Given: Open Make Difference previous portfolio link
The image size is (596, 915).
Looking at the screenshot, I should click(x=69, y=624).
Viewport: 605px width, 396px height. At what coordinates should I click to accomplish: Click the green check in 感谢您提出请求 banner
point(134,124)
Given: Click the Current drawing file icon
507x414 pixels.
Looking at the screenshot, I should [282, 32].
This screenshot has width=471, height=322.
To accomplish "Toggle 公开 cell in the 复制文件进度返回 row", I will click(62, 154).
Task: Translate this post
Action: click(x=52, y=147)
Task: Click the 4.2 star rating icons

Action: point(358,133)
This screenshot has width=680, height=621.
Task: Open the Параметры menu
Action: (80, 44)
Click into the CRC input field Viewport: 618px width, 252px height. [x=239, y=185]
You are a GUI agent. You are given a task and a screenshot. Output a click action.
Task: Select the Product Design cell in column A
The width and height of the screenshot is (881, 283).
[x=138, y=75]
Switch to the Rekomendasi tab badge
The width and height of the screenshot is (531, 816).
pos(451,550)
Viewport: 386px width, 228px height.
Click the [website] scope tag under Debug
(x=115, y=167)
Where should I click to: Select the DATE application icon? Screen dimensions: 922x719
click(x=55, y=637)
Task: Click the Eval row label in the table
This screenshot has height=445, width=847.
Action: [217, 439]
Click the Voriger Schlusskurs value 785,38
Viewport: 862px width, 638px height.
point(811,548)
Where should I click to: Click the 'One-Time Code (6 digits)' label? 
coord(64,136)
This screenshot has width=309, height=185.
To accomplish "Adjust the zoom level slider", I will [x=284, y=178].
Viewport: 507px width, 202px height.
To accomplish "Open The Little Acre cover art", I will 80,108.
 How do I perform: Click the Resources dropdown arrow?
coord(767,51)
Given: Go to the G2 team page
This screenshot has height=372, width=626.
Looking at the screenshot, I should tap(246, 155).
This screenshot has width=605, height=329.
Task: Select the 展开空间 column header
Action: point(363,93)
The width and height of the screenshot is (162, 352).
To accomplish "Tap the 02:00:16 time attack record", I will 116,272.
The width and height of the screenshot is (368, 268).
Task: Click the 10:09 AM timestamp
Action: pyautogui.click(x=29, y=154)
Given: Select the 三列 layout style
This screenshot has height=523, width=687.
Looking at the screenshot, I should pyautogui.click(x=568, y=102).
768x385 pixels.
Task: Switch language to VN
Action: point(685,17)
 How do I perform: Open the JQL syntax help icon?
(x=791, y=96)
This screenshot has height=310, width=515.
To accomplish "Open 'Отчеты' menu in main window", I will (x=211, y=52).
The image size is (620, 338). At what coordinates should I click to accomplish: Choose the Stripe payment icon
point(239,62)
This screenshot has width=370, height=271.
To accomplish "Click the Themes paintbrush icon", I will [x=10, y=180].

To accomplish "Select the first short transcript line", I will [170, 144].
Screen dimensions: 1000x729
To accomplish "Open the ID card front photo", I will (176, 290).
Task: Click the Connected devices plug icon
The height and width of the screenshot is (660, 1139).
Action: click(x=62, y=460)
☆ ☆ ☆
## EXERCISE DESCRIPTION
Reproduce the listing above line for line, exactly.

## RESPONSE BELOW
Given: Open Make Difference previous portfolio link
The image size is (596, 915).
Looking at the screenshot, I should click(x=69, y=624).
Viewport: 605px width, 396px height. At what coordinates should I click to accomplish: Click the green check in 感谢您提出请求 banner
point(134,124)
Given: Click the Current drawing file icon
507x414 pixels.
Looking at the screenshot, I should [282, 32].
This screenshot has width=471, height=322.
To accomplish "Toggle 公开 cell in the 复制文件进度返回 row", I will click(62, 154).
Task: Translate this post
Action: click(x=52, y=147)
Task: Click the 4.2 star rating icons

Action: point(358,133)
This screenshot has width=680, height=621.
Task: Open the Параметры menu
Action: (80, 44)
Click into the CRC input field Viewport: 618px width, 252px height. [x=239, y=185]
You are a GUI agent. You are given a task and a screenshot. Output a click action.
Task: Select the Product Design cell in column A
The width and height of the screenshot is (881, 283).
[x=138, y=75]
Switch to the Rekomendasi tab badge
The width and height of the screenshot is (531, 816).
pos(451,550)
Viewport: 386px width, 228px height.
Click the [website] scope tag under Debug
(x=115, y=167)
Where should I click to: Select the DATE application icon? Screen dimensions: 922x719
click(x=55, y=637)
Task: Click the Eval row label in the table
This screenshot has height=445, width=847.
Action: [217, 439]
Click the Voriger Schlusskurs value 785,38
Viewport: 862px width, 638px height.
point(811,548)
Where should I click to: Click the 'One-Time Code (6 digits)' label? 
coord(64,136)
This screenshot has width=309, height=185.
To accomplish "Adjust the zoom level slider", I will [x=284, y=178].
Viewport: 507px width, 202px height.
To accomplish "Open The Little Acre cover art", I will 80,108.
 How do I perform: Click the Resources dropdown arrow?
coord(767,51)
Given: Go to the G2 team page
This screenshot has height=372, width=626.
Looking at the screenshot, I should tap(246, 155).
This screenshot has width=605, height=329.
Task: Select the 展开空间 column header
Action: point(363,93)
The width and height of the screenshot is (162, 352).
To accomplish "Tap the 02:00:16 time attack record", I will 116,272.
The width and height of the screenshot is (368, 268).
Task: Click the 10:09 AM timestamp
Action: pyautogui.click(x=29, y=154)
Given: Select the 三列 layout style
This screenshot has height=523, width=687.
Looking at the screenshot, I should pyautogui.click(x=568, y=102).
768x385 pixels.
Task: Switch language to VN
Action: point(685,17)
 How do I perform: Open the JQL syntax help icon?
(x=791, y=96)
This screenshot has height=310, width=515.
To accomplish "Open 'Отчеты' menu in main window", I will (x=211, y=52).
The image size is (620, 338). At what coordinates should I click to accomplish: Choose the Stripe payment icon
point(239,62)
This screenshot has width=370, height=271.
To accomplish "Click the Themes paintbrush icon", I will [x=10, y=180].

To accomplish "Select the first short transcript line", I will [170, 144].
Screen dimensions: 1000x729
To accomplish "Open the ID card front photo", I will (176, 290).
Task: Click the Connected devices plug icon
The height and width of the screenshot is (660, 1139).
Action: click(x=62, y=460)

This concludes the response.